EXTRACTED MATERIAL:
_ _ _ _
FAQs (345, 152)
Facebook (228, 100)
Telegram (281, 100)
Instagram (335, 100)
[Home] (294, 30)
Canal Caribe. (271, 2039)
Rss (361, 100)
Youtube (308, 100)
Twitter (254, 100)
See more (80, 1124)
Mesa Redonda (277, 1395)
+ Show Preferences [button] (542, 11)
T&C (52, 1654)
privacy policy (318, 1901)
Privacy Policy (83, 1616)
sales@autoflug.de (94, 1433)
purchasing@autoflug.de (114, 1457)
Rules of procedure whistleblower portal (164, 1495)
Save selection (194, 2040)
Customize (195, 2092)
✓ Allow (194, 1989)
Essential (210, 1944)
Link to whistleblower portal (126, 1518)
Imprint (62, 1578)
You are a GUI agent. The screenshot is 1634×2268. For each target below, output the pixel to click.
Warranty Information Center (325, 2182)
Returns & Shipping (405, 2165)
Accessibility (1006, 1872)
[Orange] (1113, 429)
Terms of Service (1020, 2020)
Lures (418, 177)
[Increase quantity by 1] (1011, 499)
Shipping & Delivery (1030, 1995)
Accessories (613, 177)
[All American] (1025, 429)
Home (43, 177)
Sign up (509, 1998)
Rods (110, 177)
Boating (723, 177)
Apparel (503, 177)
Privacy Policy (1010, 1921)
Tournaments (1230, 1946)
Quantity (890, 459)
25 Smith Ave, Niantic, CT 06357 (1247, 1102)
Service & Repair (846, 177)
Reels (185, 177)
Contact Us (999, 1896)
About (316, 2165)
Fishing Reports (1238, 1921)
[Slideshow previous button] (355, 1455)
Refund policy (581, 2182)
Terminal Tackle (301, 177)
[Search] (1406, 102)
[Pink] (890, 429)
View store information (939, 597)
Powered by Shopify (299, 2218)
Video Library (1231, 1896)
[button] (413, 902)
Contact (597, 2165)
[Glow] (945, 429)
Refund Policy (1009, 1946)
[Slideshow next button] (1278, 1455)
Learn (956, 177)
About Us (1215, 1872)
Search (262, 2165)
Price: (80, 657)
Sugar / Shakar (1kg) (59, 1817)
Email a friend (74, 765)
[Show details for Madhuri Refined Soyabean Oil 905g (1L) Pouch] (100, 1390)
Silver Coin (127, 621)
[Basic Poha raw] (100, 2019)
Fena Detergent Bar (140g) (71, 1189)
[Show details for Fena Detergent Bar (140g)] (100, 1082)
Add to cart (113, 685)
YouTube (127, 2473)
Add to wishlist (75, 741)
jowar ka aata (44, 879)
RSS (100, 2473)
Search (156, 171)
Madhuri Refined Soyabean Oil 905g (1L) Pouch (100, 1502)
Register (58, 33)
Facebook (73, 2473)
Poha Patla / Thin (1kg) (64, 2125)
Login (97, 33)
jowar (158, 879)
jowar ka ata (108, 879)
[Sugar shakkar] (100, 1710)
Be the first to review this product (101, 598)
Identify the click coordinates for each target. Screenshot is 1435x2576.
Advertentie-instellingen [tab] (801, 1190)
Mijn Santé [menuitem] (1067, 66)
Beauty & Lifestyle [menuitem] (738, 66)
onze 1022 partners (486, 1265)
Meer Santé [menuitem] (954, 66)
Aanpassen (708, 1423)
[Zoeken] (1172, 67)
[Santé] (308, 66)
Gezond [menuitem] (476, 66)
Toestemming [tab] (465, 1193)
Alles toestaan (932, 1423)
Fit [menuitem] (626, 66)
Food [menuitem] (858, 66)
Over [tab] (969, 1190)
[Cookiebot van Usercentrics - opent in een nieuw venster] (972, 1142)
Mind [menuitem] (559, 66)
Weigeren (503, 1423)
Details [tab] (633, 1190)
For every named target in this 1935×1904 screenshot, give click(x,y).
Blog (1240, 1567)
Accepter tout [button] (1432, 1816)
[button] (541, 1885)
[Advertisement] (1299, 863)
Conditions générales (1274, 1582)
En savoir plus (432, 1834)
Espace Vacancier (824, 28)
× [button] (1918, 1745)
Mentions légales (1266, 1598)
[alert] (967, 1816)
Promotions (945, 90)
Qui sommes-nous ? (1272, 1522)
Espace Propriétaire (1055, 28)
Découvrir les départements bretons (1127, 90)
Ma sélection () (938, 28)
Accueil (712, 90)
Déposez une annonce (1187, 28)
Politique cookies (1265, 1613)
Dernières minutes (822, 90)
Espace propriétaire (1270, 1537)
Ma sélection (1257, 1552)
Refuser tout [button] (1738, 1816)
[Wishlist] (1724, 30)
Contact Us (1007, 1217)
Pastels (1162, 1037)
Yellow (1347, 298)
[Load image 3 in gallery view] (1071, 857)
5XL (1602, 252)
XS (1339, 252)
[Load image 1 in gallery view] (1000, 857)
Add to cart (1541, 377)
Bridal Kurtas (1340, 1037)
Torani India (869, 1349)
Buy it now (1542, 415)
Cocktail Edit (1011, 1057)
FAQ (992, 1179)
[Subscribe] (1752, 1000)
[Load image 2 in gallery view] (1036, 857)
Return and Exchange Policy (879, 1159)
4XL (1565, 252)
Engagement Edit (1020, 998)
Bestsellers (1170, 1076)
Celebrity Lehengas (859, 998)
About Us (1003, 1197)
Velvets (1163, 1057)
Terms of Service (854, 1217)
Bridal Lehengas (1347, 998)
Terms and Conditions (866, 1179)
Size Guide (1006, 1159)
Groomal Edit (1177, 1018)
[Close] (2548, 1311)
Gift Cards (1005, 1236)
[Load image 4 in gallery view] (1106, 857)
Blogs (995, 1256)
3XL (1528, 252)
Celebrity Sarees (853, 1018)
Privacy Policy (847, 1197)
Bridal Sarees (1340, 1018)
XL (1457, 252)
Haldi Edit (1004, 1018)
_ _ _ _
ACTION ITEM: The stopping point is the line containing "Save selection (194, 2040)". Reproduce exactly every line of the material from the first through that one.

REPLY TO THE EXERCISE:
FAQs (345, 152)
Facebook (228, 100)
Telegram (281, 100)
Instagram (335, 100)
[Home] (294, 30)
Canal Caribe. (271, 2039)
Rss (361, 100)
Youtube (308, 100)
Twitter (254, 100)
See more (80, 1124)
Mesa Redonda (277, 1395)
+ Show Preferences [button] (542, 11)
T&C (52, 1654)
privacy policy (318, 1901)
Privacy Policy (83, 1616)
sales@autoflug.de (94, 1433)
purchasing@autoflug.de (114, 1457)
Rules of procedure whistleblower portal (164, 1495)
Save selection (194, 2040)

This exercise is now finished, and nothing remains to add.